— Дух аркан кидал, кыс поймал, конём таскал. Мешкова до смерти таскал, кыс пожалел, живой оставил.
Терехов от его слов опять вздрогнул, вспомнив Палёну.
— Чего-чего? Какой кыс?
— Большой кыс, красивый девушка. Капитана ох любит... Наряд привёз, санчасть лежит кыс, плачет...
— Это же ей приснилось!
— Приснилось... А спина болит, вся кость болит, — Мундусов загоревал. — Капитан санчасть сидит, смотрит... Дух меня аркан возьмёт, таскать будет...
— Твой капитан сам сюда этого духа привёз! — отпарировал Терехов. — Вот пусть сам и расхлёбывается с ней.
Конюх встал, словно побитый, однако сказал уверенно:
— Он не виноват. Он глаза смотрел.
— Кто не виноват? Капитан?
— Кыс не виноват, глаза смотрел. Дух дна земли себе брал. Шаман стал злой.
Андрей толком ничего не понял.
— Уж не разжалобить ли ты меня хочешь, Мундусов? Вы тут нагнали мистики, напридумывали хрен знает что вместе со своим капитаном! Если собрался везти меня к конокрадке, значит, знаешь, где живёт?
— Знаю. Куй живёт пещера, дно земли.
— И капитан знает?
Конюх поднял и опустил виноватые глаза.
— Знает...
— Так вот пусть сам и едет на этот куй!
— Капитан ехать нельзя. Дух не пускает.
— Ну а я-то здесь с какого бока? Слушай, Мундусов, вали-ка ты отсюда! Некогда с тобой возиться.
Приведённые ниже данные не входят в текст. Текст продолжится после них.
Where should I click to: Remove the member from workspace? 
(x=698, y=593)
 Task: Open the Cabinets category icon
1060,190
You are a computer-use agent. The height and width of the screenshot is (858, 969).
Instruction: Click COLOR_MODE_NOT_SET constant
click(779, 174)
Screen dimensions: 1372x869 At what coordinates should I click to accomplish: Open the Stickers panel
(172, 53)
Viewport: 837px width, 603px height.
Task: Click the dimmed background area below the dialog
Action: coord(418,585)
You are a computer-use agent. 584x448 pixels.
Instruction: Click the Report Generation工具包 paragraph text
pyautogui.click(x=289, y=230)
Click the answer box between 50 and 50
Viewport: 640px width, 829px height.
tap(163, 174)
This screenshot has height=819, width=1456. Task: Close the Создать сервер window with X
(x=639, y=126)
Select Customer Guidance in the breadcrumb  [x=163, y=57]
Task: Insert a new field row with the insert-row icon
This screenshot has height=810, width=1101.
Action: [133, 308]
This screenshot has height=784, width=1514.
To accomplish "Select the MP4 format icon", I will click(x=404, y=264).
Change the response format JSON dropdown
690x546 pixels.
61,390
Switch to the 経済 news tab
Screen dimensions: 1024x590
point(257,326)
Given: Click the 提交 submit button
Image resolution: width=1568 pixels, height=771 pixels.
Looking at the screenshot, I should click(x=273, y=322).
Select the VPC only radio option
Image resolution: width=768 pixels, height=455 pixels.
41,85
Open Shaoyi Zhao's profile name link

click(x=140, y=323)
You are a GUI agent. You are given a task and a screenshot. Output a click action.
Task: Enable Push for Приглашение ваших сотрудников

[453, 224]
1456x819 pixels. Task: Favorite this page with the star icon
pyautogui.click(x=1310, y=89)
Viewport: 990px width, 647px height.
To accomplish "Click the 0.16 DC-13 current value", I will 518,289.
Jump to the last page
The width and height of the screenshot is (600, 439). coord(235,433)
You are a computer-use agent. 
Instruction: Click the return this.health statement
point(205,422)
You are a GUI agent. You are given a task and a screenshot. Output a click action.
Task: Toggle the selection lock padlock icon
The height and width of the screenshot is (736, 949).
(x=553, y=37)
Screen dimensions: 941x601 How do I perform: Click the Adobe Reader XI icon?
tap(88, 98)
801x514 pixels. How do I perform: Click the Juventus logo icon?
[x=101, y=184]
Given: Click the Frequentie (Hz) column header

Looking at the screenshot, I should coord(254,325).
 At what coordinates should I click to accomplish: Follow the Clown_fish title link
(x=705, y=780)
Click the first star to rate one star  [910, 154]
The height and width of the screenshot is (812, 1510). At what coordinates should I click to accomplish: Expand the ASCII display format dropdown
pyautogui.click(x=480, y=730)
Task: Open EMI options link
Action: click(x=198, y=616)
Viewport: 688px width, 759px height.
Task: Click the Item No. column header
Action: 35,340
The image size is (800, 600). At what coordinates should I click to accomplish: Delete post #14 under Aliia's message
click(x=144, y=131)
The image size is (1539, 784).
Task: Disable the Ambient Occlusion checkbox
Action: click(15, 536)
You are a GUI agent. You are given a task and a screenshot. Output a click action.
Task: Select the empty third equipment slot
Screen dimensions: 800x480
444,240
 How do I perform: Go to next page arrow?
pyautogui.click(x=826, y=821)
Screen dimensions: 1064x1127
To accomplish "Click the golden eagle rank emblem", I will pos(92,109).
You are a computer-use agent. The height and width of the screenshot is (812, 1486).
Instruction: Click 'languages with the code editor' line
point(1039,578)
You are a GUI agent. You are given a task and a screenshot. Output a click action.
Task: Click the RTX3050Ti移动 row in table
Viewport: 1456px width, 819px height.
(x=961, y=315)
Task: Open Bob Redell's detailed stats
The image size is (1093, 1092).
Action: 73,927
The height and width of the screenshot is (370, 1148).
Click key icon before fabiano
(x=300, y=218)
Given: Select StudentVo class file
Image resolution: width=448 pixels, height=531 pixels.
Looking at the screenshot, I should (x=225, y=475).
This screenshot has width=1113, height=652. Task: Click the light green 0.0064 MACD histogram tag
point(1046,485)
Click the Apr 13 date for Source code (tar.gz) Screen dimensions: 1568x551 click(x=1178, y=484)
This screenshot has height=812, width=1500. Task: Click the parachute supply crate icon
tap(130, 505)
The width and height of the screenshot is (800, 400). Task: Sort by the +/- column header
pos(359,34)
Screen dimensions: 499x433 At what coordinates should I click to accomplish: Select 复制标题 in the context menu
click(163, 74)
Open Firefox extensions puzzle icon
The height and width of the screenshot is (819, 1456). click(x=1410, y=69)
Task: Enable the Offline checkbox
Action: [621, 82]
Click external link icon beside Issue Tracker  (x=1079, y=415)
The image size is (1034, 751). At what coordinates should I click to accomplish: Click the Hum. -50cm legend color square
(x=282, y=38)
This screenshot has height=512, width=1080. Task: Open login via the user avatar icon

Если бы ты мне коней привёл...
Мундусов подковылял на кривых ногах к своему коню, привязал повод второй лошади к луке седла.
— Поеду ары-бери, скажу шаман: Терех-ада казыр, сам злой.
— Обязательно скажи! И пусть лошадей пригонит!
Конюх тяжело, не по-кавалерийски залез в седло, кое-как поймал ногами стремена.
— Он глаза смотрел, и дух поймал, — проговорил скорбно. — И стал, как мегиртке. Чёрный сова.
— А это что такое? — спросил Терехов. — Маргаритка? Цветок?
Мундусов растопырил руки.
— Птица такой ночной. Сова! Видел, летает! Коготь — о!
Показал скрюченные пальцы, хлестанул плетью лошадь и помчался галопом куда-то на северо-восток. Андрей проводил его взглядом, перетирая в уме последние его слова и переводя их во вразумительное звучание. Выходило, что дух ископаемой шаманки вселился в Ланду, когда она посмотрела в глаза мумии. И это почему-то щекотало нервы, мороз бежал по спине. Правда, Терехов на снимках мумии никаких глаз не видел, были пустые, выгнившие глазницы в почти голом черепе, и впрямь отдалённо напоминающие круглые совиные глаза. Эти мысли стали тоже навязчивыми, как и все другие, приходящие во время однообразной и туповатой работы.
Грозовая снежная туча вроде бы уходила на юг, однако к вечеру сделала полукруг, иногда в прорехах показывая голубое небо, и вернулась, сыпанув опять колючей, мелкой крупой. Можно было уже не ждать окончания снегопада, всё равно начинало смеркаться, и Терехов собрал инструмент. К кунгу он возвращался наугад; заметелило, как зимой, с вихрями и сплошной позёмкой. Врагу не пожелаешь оказаться в такую сумрачную погоду одному на пустынном плато!